● **SOURCE MATERIAL**

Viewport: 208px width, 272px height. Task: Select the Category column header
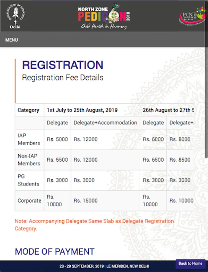tap(28, 110)
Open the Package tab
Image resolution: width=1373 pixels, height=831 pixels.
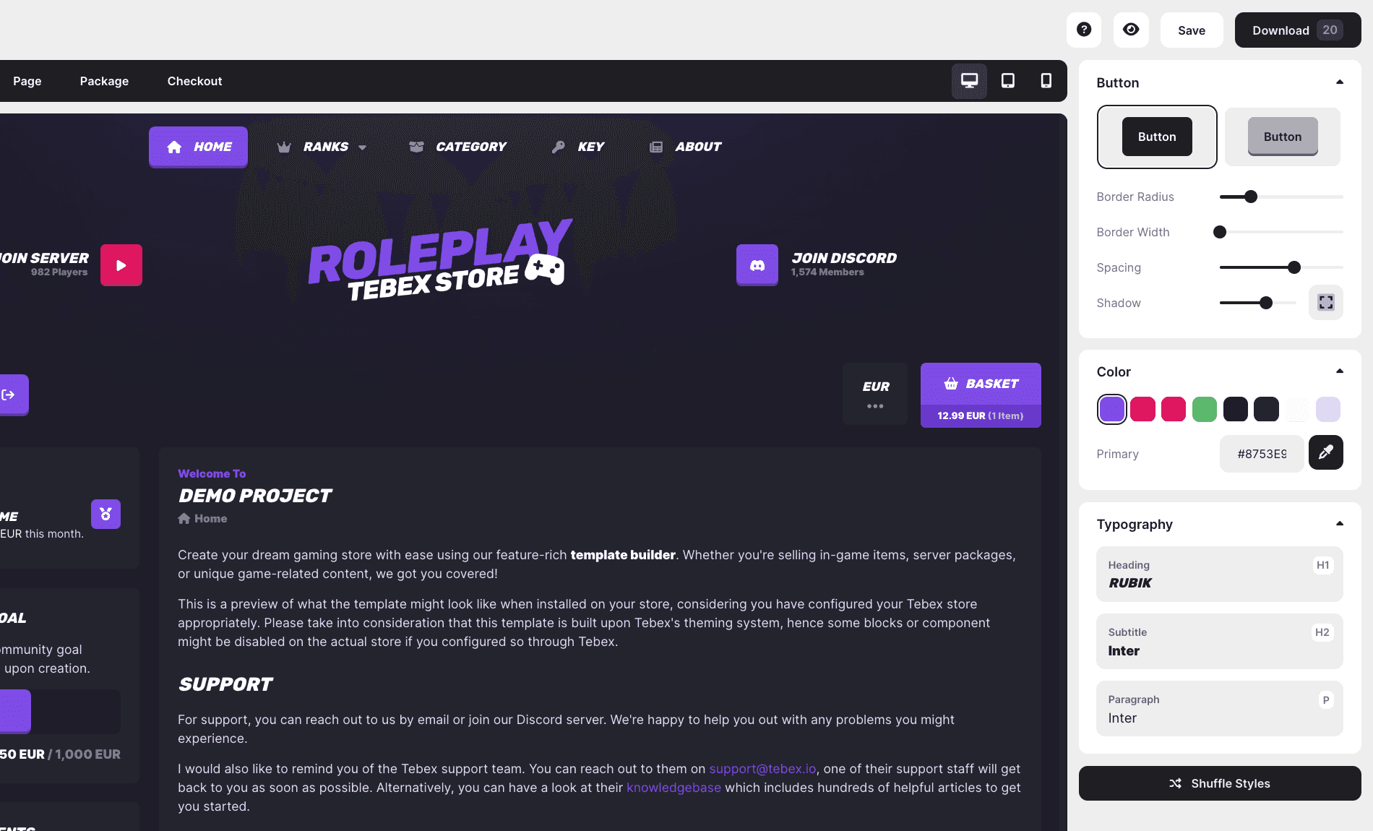click(x=104, y=81)
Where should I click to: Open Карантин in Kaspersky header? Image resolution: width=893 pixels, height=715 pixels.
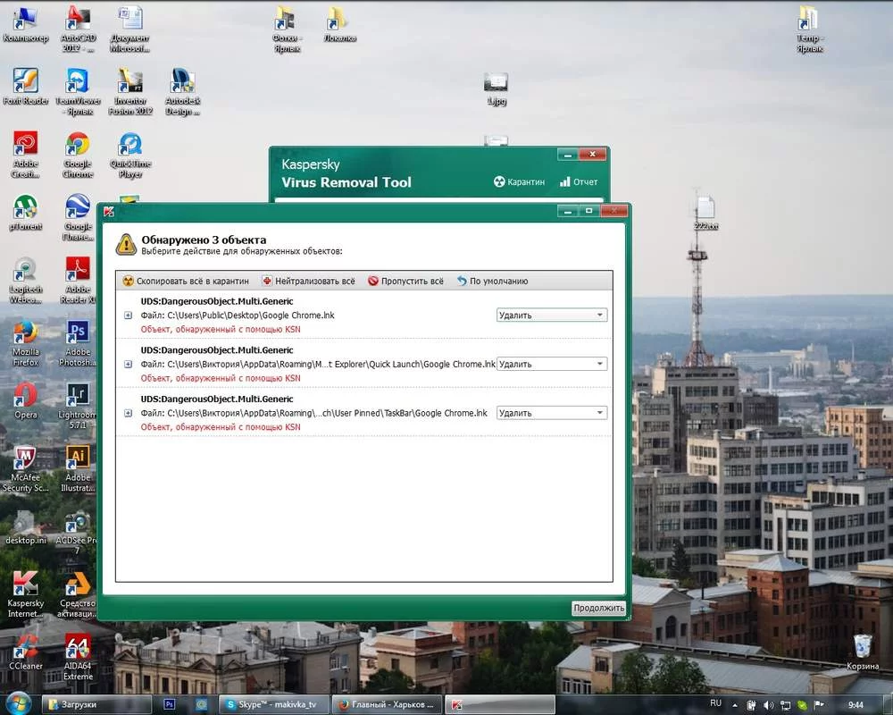click(519, 181)
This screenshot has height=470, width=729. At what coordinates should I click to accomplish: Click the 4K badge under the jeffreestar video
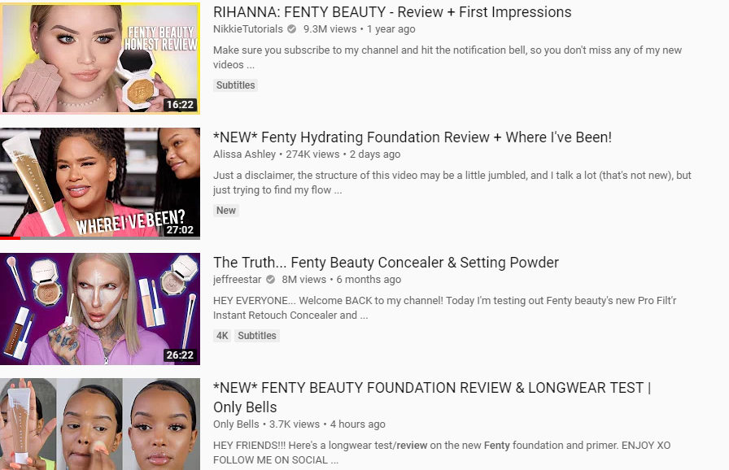(x=222, y=336)
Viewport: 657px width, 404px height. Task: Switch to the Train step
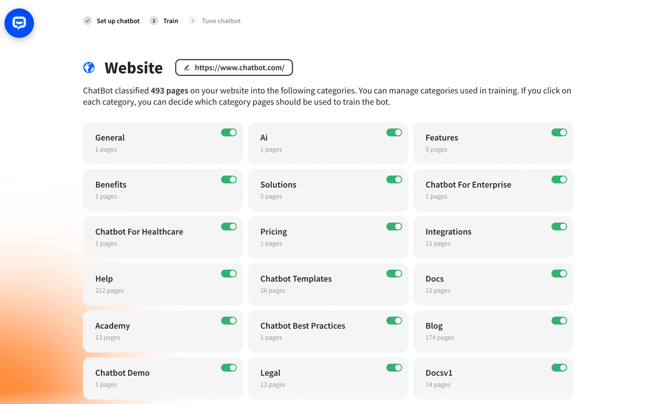click(x=170, y=21)
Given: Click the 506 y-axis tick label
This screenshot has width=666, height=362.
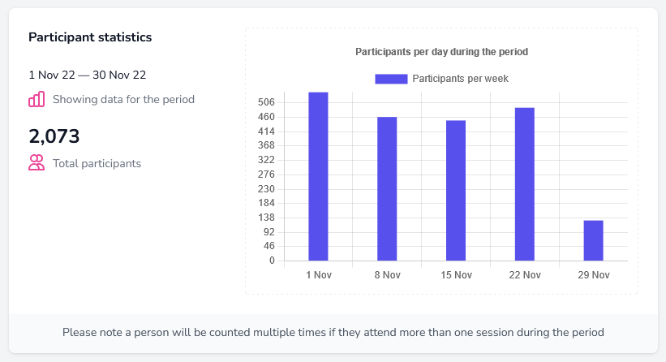Looking at the screenshot, I should click(267, 102).
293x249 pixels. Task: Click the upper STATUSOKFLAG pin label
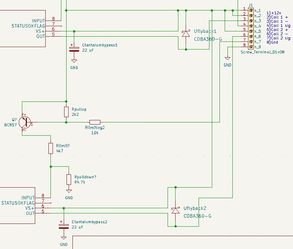coord(28,26)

● **YOUR TASK**
Copy every line above word for word and exclude the pictures.

● **EXERCISE RESPONSE**
Viewport: 208px width, 272px height. Task: Select the Category column header
tap(28, 110)
Open the Package tab
Image resolution: width=1373 pixels, height=831 pixels.
click(x=104, y=81)
Where should I click to: Open Карантин in Kaspersky header? Image resolution: width=893 pixels, height=715 pixels.
click(519, 181)
This screenshot has height=470, width=729. At what coordinates should I click to accomplish: Click the 4K badge under the jeffreestar video
(x=222, y=336)
Viewport: 657px width, 404px height. Task: Switch to the Train step
click(x=170, y=21)
Given: Click the 506 y-axis tick label
This screenshot has width=666, height=362.
Looking at the screenshot, I should click(267, 102).
293x249 pixels. Task: Click the upper STATUSOKFLAG pin label
coord(28,26)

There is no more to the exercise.